Elsa Tamez, one of the founding mothers of Latin American feminist liberation theology and professor of biblical studies at the Latin American Biblical University (UBL) in San José, Costa Rica, presents in her latest book an analysis of 1 Timothy. Unlike the standard commentaries, Tamez’s book does not work through the letter from beginning to end, but rather examines its treatment of particular power relationships. Thus the chapters, after an explanatory Introduction, treat (1) “The Rich and the Struggles for Power in the Christian Community,” (2) “The Patriarchal Household and Power Relations between Genders,” (3) “Theological Positions and the Struggles for Power,” and (4) “Criteria for Leadership in the Struggles for Power.” Appendixes offer graphical depictions of the socioeconomic structure of the Roman empire and of plurality in primitive Christianity, as well as the full texts both of 1 Timothy and of the Acts of Paul and Thecla. There are very adequate notes and a bibliography, as well as indexes of names and subjects.

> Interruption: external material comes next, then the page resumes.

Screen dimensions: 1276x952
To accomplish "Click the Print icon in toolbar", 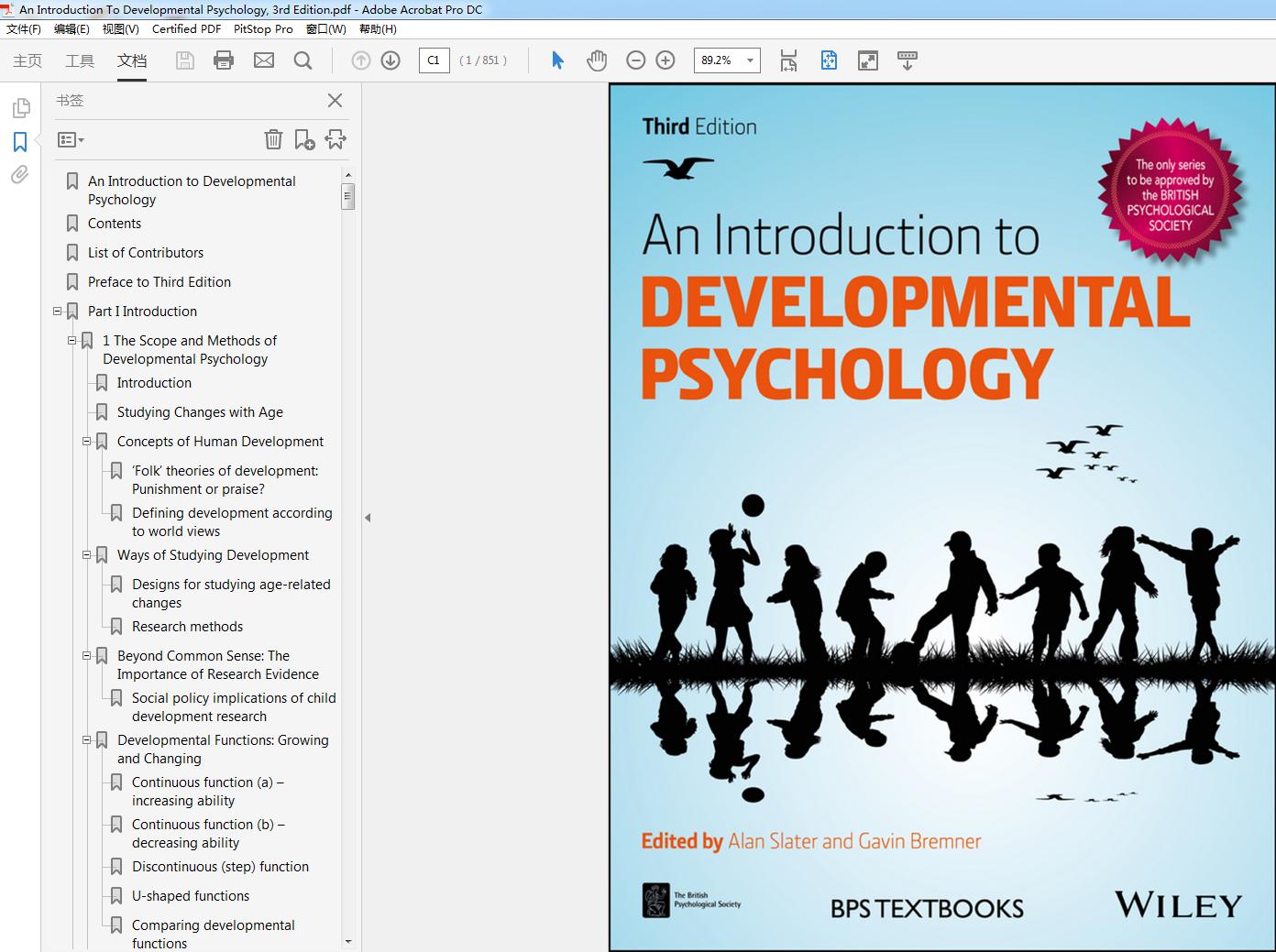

As a Protestant theologian, Tamez is especially concerned both to counter oppressive “pastoral” uses of 1 Timothy and to find ways to ensure its continued usefulness within the churches, for positive rather than negative ends. She stresses the original context of the letter in order to show that its strictures against the activity of women in the churches—and even more, the leadership of slaves—were conditioned by the times and the author’s desire to make the church at home in its cultural environment. Her own cultural context leads her to emphasize the tension between rich and poor; she is perhaps more understanding of the author’s negative attitude toward wealthy women who seek leadership roles in the churches than a North American woman reader who finds herself scorned by church leaders for ostensibly the same reason might be. She does acknowledge that some of the tensions about qualifications for the supervisory (episcopal) role were ultimately resolved simply by allowing the office to be occupied, as a matter of course, by wealthy men.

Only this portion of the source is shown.